== The task ==
Could you show each line of the records that contains the word "will"?

== Task inputs ==
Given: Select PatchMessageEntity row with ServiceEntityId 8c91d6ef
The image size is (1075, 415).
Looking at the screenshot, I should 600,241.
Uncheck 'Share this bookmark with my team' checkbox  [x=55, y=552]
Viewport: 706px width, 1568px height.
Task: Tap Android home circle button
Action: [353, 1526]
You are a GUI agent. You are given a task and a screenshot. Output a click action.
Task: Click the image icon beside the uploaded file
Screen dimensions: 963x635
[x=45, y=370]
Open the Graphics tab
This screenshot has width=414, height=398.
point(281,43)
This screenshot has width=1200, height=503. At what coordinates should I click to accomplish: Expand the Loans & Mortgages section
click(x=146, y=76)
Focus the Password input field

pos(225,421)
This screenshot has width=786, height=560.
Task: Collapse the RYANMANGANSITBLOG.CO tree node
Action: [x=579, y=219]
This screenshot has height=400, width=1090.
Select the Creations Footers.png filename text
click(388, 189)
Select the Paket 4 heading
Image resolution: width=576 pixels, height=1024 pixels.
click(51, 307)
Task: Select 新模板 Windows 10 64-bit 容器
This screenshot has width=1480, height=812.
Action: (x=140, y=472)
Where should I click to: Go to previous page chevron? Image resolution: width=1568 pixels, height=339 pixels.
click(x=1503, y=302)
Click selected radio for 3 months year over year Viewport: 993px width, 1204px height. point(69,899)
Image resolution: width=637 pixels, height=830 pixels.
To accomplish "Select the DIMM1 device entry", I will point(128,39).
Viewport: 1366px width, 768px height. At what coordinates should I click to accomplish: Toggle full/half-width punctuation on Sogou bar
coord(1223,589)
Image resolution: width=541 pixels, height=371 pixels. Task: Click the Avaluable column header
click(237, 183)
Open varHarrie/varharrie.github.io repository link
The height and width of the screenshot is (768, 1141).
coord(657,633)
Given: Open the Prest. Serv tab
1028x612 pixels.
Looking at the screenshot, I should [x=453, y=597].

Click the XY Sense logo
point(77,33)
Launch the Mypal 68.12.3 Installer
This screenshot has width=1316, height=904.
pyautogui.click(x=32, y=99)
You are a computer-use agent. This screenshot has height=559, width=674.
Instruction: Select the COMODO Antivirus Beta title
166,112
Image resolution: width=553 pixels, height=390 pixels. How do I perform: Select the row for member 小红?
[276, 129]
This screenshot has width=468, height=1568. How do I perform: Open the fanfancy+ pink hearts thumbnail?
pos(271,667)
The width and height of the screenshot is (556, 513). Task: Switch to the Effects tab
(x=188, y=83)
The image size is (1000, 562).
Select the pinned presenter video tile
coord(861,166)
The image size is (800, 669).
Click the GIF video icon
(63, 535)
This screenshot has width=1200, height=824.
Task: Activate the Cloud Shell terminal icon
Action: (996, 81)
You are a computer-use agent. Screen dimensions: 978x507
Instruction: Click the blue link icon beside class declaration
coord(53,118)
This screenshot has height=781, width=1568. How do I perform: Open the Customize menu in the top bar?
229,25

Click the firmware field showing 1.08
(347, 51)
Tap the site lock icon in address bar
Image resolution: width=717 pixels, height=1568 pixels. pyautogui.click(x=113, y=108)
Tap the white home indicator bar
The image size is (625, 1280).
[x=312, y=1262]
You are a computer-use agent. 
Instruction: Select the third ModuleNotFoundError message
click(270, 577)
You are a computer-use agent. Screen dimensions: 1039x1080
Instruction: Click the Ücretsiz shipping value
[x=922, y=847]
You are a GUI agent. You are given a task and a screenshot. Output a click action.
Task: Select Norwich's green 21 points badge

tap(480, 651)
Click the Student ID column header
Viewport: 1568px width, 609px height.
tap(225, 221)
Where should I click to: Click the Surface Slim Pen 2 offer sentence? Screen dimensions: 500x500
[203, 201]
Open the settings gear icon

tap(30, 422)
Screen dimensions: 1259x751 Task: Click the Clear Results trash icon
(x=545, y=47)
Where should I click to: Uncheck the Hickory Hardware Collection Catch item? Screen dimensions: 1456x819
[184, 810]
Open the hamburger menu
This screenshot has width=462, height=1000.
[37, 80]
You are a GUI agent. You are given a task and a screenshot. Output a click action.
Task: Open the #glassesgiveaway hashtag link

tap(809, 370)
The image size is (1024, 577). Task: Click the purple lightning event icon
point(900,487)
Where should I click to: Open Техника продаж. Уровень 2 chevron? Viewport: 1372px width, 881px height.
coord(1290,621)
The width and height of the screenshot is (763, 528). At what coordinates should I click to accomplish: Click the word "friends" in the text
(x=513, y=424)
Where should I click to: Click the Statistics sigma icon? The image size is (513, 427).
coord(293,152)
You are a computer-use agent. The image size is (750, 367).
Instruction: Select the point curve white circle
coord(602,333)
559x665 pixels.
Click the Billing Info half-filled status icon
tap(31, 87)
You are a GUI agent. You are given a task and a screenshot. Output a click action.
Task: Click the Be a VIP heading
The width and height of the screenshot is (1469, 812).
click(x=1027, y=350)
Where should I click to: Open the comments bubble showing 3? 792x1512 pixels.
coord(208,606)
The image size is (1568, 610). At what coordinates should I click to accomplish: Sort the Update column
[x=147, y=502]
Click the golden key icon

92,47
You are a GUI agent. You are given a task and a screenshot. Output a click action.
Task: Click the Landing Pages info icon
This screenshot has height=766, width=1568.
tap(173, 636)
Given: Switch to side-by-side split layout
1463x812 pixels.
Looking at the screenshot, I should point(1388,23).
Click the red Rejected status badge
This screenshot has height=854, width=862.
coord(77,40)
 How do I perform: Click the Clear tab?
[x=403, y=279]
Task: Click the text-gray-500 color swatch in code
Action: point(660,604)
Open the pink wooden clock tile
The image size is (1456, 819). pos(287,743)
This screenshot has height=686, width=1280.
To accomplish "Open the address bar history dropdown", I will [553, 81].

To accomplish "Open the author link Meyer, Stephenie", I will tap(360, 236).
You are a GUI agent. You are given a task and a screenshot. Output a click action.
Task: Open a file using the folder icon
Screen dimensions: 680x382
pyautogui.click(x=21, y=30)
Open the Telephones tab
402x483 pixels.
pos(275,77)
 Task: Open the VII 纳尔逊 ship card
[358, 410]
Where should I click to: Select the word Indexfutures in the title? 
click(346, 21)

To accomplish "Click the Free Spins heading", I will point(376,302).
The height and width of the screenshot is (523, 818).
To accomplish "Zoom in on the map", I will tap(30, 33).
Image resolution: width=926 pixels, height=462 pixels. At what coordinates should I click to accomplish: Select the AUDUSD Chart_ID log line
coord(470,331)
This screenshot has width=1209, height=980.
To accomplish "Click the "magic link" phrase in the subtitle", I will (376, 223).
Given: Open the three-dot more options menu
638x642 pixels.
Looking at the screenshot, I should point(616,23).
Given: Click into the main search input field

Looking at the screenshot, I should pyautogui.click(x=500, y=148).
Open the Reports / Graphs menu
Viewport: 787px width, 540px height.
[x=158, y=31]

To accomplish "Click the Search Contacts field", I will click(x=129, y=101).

== Solution for this task ==
To accomplish "Select the DIMM1 device entry", I will point(128,39).
To accomplish "Open the address bar history dropdown", I will [553, 81].
To accomplish "Open the author link Meyer, Stephenie", I will tap(360, 236).
To accomplish "Click the Free Spins heading", I will point(376,302).
To accomplish "Zoom in on the map", I will tap(30, 33).
To accomplish "Click the "magic link" phrase in the subtitle", I will (376, 223).
To accomplish "Click the Search Contacts field", I will click(x=129, y=101).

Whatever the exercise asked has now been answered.